__Task inputs__

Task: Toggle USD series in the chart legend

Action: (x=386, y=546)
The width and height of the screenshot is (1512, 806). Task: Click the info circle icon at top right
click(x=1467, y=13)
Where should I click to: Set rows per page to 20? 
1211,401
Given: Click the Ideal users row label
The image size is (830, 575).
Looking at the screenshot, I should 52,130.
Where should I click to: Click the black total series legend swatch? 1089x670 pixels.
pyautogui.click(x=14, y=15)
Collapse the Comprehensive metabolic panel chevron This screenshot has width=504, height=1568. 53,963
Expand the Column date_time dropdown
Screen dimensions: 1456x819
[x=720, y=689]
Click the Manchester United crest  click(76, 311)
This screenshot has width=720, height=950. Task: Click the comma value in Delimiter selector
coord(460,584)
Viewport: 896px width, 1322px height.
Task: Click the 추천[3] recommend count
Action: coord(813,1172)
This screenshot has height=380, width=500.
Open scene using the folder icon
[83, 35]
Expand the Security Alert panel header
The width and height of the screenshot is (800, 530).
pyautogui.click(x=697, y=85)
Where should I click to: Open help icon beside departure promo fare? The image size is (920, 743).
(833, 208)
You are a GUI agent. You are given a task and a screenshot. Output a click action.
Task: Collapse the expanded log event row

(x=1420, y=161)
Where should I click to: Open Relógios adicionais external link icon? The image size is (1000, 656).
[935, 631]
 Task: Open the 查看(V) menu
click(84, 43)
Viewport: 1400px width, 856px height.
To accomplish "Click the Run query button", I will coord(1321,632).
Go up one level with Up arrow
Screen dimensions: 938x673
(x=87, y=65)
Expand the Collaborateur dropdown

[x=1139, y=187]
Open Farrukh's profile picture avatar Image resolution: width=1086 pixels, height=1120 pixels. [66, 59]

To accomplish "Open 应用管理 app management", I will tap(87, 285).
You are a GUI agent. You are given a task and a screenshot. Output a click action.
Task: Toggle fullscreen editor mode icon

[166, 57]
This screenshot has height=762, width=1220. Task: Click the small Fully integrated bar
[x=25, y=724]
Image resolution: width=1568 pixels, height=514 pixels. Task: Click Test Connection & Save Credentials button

__Problem to work on__
Count the lines of the data above that contain the word "legend", and reply with the number alone.

__The output__
2